Zitat von: Schneewitchen in Heute um 12:32In der Zwischenzeit wäre es hilfreich, wenn hier alle Beteiligten sich vielleicht thematisch umorientieren könnten? Vielleicht lässt sich ja auch Rotwein als Aufhänger für das hier vorherrschende Thema nutzen ( weiche Tannine und so....?) Genügend literarische Kreativität scheint mir hier ja vorhanden🤣😅😂!



Im Sommer Rotwein  ::) ?

Schneewitchen

Zitat von: Rheini in Heute um 13:07Im Sommer Rotwein  ::) ?

Warum nicht? Schön mit Eiswürfelchen....!

Ich kenne da einen Feinschmecker, der im Sommer eiskalten Glühwein trinkt🤪!

Alles eine Kopfsache.

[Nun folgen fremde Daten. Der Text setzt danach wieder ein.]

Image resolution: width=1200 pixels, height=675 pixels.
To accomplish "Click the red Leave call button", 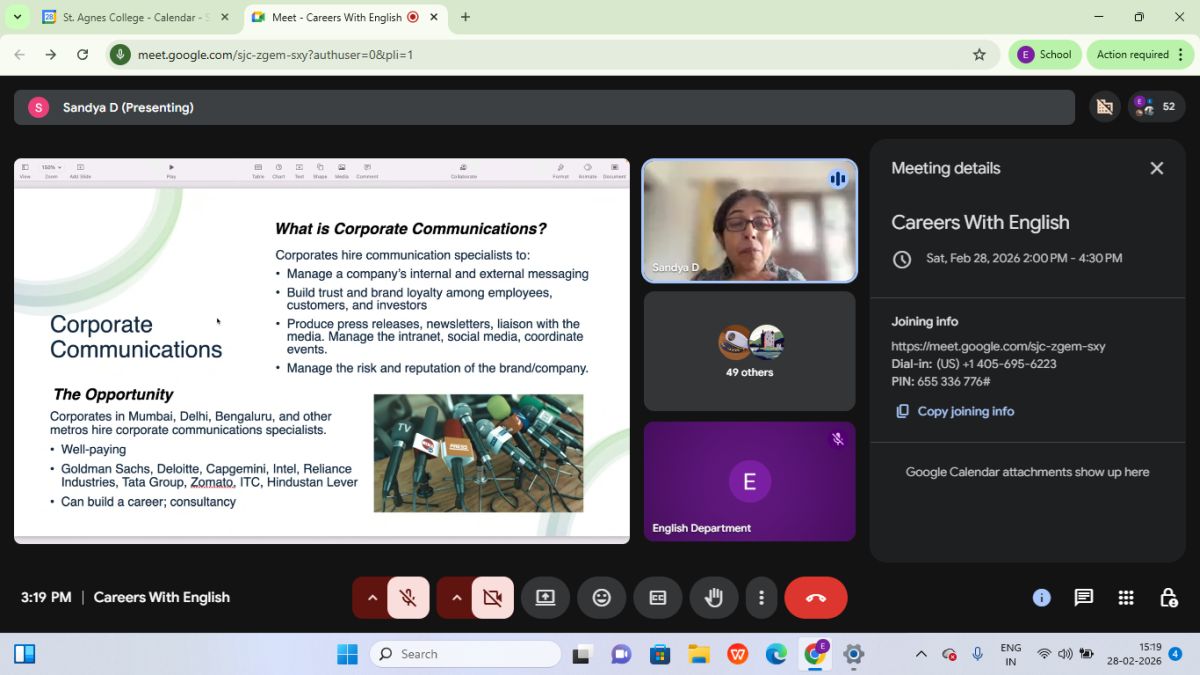I will [815, 598].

Im Sommer würde ich ja auch keine schweren Rotweine süppeln (z.B. Chateâuneuf Du Pape)

Ein schöner Schwarz-Riesling geht aber auch im Sommer....

Im Büro halte ich für alle Situationen den passenden Wein vor:

Rotling
Schwarz-Riesling
Grüner Veltliner
La Grande Bleue

Dennoch ist bei den aktuellen Temperaturen ein eiskaltes Hopfengetränk schon zu bevorzugen🍻🍺!
Deus hic finitur

BeamtenBund

um mich hier auch einzureihen:

Bier auf Wein, lass es sein!

Wein auf Bier das rat ich Dir!

Hab's ausprobiert und es stimmt in beide Richtungen ersteres macht Kopfweh und Übelkeit

zweiteres ist gut und empfehlenswert!